Bargain hunting: the college student's financial survivalSept. 3, 2003
By Adriana Garcia, columnist
We're all pretty much in the same sinking boat here at Baylor when it comes to money. Well, that may not be the case because I've seen a few 350Z's around campus, and you people with Hummers ... those things are way too big to only hold about five people. But for the most part I think many of us are typical college students in need of some financial help. Along the way, I've learned a few things that are in every student's best interest to know.
I've acclimated myself to try and find a bargain in everything. While a bottle of water from a vending machine costs 75 cents, filling up an empty bottle at home is a better deal.
I never order sodas at a restaurant because they usually don't come with free refills. I prefer going to Sonic on Tuesdays, better known as half-price burger night. There's also the Grand Slam breakfast at Denny's that's only $2.99 from 5 a.m. to 10 p.m. You can't ask for a better bargain than that one, if you ask me.
I also refuse to buy a new cell phone despite the fact that the one I have now is about two years old, does not have games, a color screen or even a built-in camera. It still works, though, and it beats having to take out a loan in order to afford some of the phones on sale right now.
But the one thing I've never been able to get around is gas prices. They have continued to soar and have turned my gas card into a melted piece of plastic.
I take great pride that my Sentra gets about 35 miles to the gallon on the highway and about 28 miles in residential driving. And just to set things straight, that's in complete accordance with Nissan's estimates on its Web site.
But although I'm proud of my car's performance, I need something more, something better. I need a better bargain.
Then I found a way to save about $170 a year in fuel costs. My new dream car is a Volkswagen Jetta TDI. It runs on diesel fuel and gets an estimated 49 miles to the gallon on the highway, according to the motor company's Web site.
So, after I went really crazy and did some math to figure this out, I realized what I'd be saving if I switched to a diesel engine, even after I took in mind that diesel sometimes is more expensive than regular grade fuel.
Honestly, what more can a poor college student like me ask for? It's money in the pocket, and I can't stress enough how important it is to learn how to save money.

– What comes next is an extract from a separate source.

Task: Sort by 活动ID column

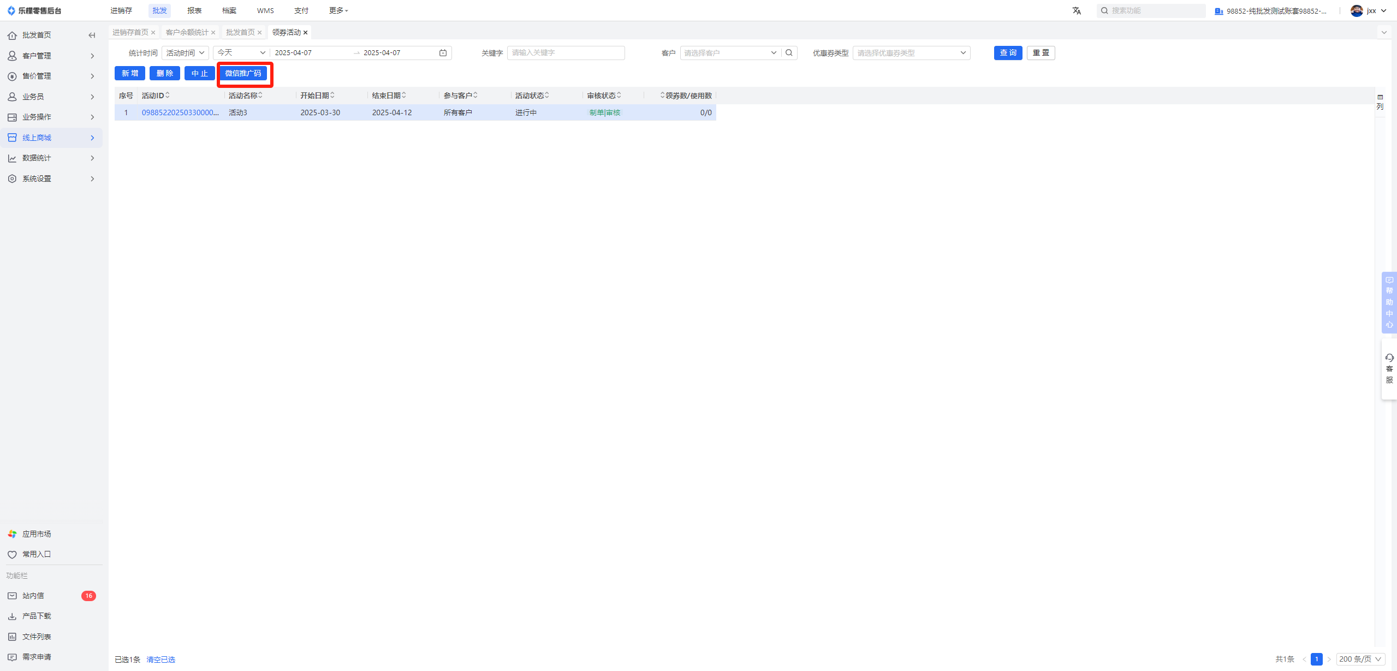Action: (168, 96)
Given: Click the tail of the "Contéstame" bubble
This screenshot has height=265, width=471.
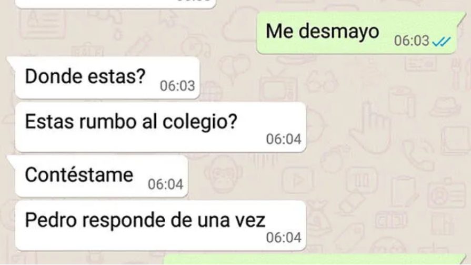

Sooner or later, every one of us will need a little extra to get by, and I've given up waiting for a phone call from President Sloan that goes a little something like this, 'Hello, Adriana. I was just enjoying a cold Dr Pepper, but I wanted to thank you for being such a great student and an overall nice person. You know what else? Your tuition is on me. Sic 'em Bears!'
He's got bigger fish to fry right now, I suppose, so I'm finding my savings elsewhere.